O Sindicato dos Metalúrgicos de São Bernardo ficou fora da ultima greve geral e foi até acusado de tê-la boicotado. Isso é usado até mesmo por Luís Antonio Medeiros e outros segmentos. Por que São Bernardo dessa vez não entrou na Greve Geral?
Em primeiro lugar, em nenhum momento nós ferimos os princípios que norteiam a nossa vida sindical e a Central Única dos Trabalhadores. Em segundo, nem merece resposta a postura de Medeiros nessa greve, que é condenável por dois aspectos. Inclusive porque ele nem estava aqui na época da greve, estava em Portugal. É lamentável e condenável um dirigente sindical achar graça e gostar que uma greve não tenha tido o sucesso que todos nós queríamos. Isso é realmente se aliar à classe dominante, se aliar à direita raivosa. Terceiro, a avaliação que nós temos é de que, embora a greve não tenha tido o sucesso esperado nós reafirmamos que foi positiva, oportuna, justa e que é ilusão de qualquer um de nós imaginarmos que uma greve geral no Brasil só vai ser um sucesso total se paralisarmos 100% dos trabalhadores. Mais dia, menos dia, quando nós marcarmos greve nesse país, vamos encontrar uma ou outra categoria que tenha um outro problema e que, portanto não queira participar, por razões particulares.
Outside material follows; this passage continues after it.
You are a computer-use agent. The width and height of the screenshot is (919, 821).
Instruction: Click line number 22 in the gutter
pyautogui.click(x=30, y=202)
Nós tivemos a coragem de dar uma satisfação através de documento, de várias palestras que ocorreram pelo Brasil afora, encarando esse debate com a maior tranquilidade. Mas companheiros de outras tendências, que não fizeram greve em sua categoria, não deram explicação. Quer dizer, das duas uma, ou mentiram para nossa direção, a Executiva da CUT, ou foram incapazes de fazer uma leitura correta da sua categoria.

Qual categoria, por exemplo?
Campinas, onde os companheiros da CUT Pela Base são referencial, os metalúrgicos não paralisaram. São José dos Campos e os metalúrgicos de Belo Horizonte que têm na sua direção os companheiros da Convergência Socialista também não pararam.

Qual é o motivo que eles dão para não terem aderido à greve?
Eu não ouvi nenhuma desculpa até agora. Um deles que foi presidente da CUT de Minas Gerais, com uma postura de mau-caráter, declarou raivosamente, que, se a greve não teve sucesso, o culpado era o Vicentinho.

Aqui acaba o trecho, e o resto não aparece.